Lignin cultivation samples were pretreated by centrifugation, lyophilization, alkaline dissolution, centrifugation, acid precipitation and re-lyophilization. Subsequently 50 mg sample was dissolved in 0.5 mL DMSO-D6 and the solvent peak was used as a reference. 2D-HSQC measurements were performed at 25 °C with a Bruker AVAVCE III HD 700 MHz spectrometer and the Bruker standard pulse program was used [59]. HSQC cross-signals were analyzed and assigned by comparison with published results.

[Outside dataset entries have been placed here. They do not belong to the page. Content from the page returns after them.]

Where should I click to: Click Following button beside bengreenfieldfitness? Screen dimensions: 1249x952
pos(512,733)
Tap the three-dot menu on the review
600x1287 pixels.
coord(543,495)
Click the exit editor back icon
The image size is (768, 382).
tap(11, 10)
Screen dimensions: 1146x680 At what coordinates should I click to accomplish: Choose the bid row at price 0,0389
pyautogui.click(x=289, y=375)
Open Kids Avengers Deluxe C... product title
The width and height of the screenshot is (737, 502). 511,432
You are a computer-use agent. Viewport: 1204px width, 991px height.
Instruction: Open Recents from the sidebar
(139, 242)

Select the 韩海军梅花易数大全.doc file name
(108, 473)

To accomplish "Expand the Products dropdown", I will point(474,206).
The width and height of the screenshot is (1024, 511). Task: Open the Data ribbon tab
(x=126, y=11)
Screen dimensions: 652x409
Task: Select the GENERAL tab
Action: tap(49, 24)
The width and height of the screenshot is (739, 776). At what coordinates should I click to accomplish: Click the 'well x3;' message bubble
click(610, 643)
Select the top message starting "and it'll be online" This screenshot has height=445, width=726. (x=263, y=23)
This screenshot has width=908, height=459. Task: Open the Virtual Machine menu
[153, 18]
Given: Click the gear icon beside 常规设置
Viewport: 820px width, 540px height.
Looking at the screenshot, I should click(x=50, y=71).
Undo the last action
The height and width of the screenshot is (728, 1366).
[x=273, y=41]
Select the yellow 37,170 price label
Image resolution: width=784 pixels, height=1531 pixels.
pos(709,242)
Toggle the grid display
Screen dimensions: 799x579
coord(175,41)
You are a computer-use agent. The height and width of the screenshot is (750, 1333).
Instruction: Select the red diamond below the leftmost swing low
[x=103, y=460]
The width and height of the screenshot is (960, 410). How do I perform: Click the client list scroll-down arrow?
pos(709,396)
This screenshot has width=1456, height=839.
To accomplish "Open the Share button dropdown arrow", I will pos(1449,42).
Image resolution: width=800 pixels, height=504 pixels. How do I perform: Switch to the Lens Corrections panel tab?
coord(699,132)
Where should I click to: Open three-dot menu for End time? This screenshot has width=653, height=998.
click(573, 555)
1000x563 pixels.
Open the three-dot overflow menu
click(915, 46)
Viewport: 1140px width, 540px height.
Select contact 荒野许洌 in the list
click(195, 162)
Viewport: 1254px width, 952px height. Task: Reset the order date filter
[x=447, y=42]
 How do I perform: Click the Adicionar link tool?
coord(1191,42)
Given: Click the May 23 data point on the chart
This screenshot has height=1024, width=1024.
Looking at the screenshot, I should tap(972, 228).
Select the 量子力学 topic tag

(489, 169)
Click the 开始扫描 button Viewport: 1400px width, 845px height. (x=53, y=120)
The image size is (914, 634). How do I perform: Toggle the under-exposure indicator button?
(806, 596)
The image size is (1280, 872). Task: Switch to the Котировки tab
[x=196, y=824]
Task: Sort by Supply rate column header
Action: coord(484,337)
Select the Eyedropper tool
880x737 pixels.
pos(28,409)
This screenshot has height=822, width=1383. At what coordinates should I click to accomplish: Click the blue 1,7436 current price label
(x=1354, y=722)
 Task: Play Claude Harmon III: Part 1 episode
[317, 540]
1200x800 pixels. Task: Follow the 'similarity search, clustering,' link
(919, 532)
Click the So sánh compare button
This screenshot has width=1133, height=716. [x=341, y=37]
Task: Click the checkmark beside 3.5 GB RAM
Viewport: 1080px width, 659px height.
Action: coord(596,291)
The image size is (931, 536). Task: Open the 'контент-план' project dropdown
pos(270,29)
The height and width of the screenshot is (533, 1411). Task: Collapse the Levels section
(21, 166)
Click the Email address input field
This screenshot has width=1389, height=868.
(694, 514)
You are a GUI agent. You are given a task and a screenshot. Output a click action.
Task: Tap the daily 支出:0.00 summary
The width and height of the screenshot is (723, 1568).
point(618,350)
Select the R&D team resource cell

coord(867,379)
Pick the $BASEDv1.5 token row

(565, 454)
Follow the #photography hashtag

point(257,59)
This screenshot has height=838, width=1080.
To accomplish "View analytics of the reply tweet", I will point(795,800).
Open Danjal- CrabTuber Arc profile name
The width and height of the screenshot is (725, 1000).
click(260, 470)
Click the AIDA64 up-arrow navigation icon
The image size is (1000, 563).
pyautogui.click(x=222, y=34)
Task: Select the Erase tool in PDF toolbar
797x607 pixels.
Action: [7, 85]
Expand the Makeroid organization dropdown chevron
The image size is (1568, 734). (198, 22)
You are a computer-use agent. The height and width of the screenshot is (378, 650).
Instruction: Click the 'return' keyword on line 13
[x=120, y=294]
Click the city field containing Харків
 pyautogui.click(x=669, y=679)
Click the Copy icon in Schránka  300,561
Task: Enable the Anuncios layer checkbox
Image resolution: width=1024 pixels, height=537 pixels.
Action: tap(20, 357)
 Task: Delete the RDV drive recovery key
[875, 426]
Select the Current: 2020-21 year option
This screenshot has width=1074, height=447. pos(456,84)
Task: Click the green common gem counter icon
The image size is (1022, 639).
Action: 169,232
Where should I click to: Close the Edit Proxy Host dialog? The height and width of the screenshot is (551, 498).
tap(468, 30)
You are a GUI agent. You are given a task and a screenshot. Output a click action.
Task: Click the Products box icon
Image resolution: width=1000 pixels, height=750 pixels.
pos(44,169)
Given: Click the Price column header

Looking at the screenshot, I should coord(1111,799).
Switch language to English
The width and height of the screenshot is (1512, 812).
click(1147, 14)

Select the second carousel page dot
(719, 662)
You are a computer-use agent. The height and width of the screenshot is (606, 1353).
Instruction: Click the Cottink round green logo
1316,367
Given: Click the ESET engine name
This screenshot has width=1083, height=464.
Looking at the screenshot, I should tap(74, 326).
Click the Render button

Gas chromatography–mass spectrometry (GC–MS)

Samples for GC–MS analysis were taken at 50 mL aliquots from the cultivation culture and centrifuged at 8,000 rpm for 10 min to remove the cells. The centrifugation condition was and the pH was adjusted to approximately 2 by addition of 6 mol L−1 HCl to the centrifuged supernatant. Subsequently, the mixture was derivatized according to reported procedures [60].The derivatized sample (1 μL) was injected into the GC–MS (Thermo Fisher Scientific Trace ISQ, America). The capillary column used was HP-5 with Helium as the carrier gas, and the solvent delay time was 180 s. The injection temperature, ion source temperature, and transfer line temperature were 280, 250, and 200 °C, respectively. The column temperature program was set as follows: first heated from room temperature to 50 °C for 5 min, then the temperature was raised at 10 °C min−1 acceleration rate to 300 °C, then maintained for 5 min. The ionization mass spectrum in the range of 30–550 m/z was recorded in Full Scan mode and 70 eV electron energy, and the results were compared with standard mass spectrometry databases to determine the products after lignin degradation [61].